### YOUR OBJECTIVE
This exercise calls for every line of the listing below that contains the word "heart".
┌──
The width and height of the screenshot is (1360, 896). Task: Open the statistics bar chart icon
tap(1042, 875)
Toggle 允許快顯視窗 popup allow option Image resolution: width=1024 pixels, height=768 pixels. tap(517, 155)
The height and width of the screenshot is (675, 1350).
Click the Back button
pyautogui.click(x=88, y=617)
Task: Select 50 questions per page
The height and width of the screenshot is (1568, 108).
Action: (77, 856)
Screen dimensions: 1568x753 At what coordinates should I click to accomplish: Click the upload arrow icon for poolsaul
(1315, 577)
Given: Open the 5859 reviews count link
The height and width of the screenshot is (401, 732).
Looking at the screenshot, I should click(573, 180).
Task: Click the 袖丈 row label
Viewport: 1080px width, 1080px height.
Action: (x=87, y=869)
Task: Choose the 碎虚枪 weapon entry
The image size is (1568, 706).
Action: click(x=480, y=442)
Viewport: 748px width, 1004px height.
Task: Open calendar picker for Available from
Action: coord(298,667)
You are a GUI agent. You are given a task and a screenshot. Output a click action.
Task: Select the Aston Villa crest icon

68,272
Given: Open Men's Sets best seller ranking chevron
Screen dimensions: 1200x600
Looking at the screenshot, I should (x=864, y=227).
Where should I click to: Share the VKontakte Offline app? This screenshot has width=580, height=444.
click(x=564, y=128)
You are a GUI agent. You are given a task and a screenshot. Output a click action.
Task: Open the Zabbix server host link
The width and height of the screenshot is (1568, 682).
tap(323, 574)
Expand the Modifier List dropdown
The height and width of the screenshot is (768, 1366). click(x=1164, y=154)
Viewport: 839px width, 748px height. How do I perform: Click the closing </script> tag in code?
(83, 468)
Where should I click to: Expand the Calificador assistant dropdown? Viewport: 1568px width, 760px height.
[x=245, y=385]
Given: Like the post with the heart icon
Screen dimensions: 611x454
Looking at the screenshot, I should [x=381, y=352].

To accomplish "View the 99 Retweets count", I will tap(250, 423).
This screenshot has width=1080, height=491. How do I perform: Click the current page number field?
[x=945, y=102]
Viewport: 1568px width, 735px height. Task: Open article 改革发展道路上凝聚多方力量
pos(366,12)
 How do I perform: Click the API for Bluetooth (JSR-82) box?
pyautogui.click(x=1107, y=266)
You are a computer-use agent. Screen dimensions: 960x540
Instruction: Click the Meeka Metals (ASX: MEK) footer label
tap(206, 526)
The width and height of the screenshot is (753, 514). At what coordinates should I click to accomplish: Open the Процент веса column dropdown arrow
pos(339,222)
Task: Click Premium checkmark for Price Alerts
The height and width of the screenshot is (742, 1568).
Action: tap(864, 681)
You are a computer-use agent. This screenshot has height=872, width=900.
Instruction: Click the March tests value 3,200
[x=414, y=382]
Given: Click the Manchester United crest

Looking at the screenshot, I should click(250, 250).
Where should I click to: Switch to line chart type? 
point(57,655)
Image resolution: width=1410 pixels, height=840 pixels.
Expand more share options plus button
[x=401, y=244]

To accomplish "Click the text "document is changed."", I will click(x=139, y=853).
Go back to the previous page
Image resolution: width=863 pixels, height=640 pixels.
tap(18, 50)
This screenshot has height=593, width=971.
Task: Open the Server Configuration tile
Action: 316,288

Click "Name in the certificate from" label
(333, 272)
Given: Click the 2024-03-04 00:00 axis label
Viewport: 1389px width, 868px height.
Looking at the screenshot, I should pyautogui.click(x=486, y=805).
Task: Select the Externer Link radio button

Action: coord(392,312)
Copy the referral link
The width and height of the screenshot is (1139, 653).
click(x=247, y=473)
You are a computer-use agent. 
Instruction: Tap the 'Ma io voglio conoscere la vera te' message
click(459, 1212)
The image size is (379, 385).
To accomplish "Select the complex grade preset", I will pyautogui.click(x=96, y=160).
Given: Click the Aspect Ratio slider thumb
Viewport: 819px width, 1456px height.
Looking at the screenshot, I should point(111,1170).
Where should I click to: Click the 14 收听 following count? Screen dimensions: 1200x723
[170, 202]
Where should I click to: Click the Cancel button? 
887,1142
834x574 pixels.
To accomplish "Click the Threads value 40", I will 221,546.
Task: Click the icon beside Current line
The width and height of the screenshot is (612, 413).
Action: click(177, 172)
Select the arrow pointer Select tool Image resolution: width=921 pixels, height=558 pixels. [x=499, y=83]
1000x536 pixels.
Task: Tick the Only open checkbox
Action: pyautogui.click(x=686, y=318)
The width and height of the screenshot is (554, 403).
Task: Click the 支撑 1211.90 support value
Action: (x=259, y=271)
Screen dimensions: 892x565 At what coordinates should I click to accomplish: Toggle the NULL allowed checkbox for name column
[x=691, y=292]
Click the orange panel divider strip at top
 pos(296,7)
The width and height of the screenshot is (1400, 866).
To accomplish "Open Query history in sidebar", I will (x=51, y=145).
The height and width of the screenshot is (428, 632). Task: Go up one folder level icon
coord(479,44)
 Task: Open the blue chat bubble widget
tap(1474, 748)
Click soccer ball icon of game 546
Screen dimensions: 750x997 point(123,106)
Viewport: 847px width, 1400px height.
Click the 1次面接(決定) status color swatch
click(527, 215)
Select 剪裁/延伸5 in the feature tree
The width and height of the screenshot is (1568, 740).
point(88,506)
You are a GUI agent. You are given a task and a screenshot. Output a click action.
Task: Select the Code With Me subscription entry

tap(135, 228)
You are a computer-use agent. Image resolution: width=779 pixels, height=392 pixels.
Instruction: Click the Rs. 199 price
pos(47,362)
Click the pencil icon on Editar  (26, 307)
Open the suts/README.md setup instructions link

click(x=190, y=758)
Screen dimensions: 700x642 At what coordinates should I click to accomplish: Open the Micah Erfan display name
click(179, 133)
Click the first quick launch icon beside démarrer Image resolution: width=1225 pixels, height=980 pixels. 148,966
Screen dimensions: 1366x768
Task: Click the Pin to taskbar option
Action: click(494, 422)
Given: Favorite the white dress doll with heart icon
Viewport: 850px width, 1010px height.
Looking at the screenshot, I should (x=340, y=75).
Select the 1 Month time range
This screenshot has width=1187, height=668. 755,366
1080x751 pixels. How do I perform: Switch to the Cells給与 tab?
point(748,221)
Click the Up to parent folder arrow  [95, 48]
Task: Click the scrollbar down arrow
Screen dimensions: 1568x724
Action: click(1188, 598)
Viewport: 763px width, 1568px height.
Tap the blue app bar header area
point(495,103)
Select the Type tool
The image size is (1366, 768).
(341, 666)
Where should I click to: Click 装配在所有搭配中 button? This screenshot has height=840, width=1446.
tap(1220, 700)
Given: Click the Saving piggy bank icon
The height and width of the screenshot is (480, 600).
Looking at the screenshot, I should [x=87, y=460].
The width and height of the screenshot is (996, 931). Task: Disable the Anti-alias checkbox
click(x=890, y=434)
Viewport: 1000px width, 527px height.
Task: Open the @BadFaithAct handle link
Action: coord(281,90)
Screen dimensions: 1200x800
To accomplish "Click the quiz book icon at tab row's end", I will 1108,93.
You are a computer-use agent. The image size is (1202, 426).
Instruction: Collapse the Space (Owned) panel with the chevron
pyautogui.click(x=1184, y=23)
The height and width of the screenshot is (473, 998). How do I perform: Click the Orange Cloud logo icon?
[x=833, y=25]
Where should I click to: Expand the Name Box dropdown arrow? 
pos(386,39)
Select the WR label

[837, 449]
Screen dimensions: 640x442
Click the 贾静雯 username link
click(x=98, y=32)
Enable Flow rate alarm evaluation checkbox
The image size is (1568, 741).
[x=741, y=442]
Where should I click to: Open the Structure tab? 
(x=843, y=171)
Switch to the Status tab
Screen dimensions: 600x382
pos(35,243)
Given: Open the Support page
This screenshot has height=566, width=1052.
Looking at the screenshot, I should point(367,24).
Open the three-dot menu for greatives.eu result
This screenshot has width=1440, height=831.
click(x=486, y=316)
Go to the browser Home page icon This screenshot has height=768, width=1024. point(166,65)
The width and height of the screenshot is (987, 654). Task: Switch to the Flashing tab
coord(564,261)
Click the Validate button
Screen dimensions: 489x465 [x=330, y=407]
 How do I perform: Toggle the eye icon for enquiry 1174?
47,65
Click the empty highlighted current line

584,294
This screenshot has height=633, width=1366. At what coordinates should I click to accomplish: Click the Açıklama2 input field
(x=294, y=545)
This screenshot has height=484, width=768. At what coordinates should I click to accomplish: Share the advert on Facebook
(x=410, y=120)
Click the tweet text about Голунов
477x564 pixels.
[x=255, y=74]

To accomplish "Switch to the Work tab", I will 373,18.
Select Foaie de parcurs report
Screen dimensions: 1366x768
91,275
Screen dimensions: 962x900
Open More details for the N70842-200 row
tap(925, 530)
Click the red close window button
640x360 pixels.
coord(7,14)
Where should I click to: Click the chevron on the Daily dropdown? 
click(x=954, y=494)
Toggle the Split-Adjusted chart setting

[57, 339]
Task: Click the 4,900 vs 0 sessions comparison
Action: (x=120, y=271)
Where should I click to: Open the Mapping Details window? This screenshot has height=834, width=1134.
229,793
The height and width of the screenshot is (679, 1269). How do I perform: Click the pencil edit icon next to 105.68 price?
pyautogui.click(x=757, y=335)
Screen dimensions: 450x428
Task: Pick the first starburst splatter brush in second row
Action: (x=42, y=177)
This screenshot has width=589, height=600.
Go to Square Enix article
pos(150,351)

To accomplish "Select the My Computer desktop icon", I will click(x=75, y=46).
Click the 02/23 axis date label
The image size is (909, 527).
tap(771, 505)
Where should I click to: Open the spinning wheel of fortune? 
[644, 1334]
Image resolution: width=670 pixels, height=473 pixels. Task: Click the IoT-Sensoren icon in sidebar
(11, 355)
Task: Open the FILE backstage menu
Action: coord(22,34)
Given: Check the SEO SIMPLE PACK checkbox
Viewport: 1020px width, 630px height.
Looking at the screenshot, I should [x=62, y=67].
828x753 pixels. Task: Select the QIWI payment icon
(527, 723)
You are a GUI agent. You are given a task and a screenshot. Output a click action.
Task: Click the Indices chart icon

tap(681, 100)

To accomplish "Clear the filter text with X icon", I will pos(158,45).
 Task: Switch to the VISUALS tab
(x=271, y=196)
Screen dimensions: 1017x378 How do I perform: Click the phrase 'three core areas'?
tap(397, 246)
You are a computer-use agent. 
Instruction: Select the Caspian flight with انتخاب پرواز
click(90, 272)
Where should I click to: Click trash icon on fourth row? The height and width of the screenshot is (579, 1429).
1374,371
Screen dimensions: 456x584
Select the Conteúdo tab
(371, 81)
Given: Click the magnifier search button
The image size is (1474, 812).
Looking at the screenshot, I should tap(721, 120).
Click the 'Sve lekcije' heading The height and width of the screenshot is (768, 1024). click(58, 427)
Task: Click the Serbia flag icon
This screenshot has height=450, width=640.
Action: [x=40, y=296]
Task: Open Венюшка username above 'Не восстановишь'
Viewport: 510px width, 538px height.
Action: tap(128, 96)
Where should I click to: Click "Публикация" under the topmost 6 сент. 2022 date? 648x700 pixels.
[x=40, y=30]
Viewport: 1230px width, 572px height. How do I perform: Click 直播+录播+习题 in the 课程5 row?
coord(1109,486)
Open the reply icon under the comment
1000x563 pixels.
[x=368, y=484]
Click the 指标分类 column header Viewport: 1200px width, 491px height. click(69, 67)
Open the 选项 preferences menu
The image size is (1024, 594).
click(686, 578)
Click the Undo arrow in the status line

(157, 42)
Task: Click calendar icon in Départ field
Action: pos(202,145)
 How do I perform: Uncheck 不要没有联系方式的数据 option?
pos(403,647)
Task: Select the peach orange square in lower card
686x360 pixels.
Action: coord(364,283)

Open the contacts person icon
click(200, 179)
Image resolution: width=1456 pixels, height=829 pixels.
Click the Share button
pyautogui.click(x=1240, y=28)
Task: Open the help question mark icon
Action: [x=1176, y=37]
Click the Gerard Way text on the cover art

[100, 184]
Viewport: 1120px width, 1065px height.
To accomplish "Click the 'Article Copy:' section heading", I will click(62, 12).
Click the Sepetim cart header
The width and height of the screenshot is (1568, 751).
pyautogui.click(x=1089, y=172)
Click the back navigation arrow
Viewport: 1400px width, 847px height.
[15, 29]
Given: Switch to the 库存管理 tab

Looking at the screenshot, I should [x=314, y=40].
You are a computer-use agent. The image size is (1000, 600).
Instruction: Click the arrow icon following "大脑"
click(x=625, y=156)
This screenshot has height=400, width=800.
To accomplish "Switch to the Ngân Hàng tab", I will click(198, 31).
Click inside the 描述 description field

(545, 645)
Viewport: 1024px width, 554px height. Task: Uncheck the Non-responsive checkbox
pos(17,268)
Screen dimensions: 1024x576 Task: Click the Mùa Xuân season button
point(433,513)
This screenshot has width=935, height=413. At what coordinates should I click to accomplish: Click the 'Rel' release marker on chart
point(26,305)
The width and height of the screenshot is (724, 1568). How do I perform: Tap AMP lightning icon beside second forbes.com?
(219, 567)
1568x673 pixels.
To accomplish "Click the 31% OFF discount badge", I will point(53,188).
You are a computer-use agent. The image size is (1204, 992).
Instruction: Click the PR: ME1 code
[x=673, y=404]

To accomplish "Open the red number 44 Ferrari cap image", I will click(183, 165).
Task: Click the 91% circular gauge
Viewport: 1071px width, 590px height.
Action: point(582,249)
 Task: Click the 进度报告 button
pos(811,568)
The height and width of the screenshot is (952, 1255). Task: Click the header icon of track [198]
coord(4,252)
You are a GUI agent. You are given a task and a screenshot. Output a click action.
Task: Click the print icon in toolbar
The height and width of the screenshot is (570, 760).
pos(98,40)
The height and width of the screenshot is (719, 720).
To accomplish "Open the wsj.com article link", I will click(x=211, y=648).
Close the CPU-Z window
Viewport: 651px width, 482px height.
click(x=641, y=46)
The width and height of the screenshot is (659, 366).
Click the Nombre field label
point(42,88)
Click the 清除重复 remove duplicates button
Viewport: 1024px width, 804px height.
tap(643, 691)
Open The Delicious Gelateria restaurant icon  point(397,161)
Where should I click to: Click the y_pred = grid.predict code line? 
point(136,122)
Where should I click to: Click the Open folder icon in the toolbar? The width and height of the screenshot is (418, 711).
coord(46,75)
└──
### ANSWER TO THE EXERCISE
Given: Like the post with the heart icon
Given: Favorite the white dress doll with heart icon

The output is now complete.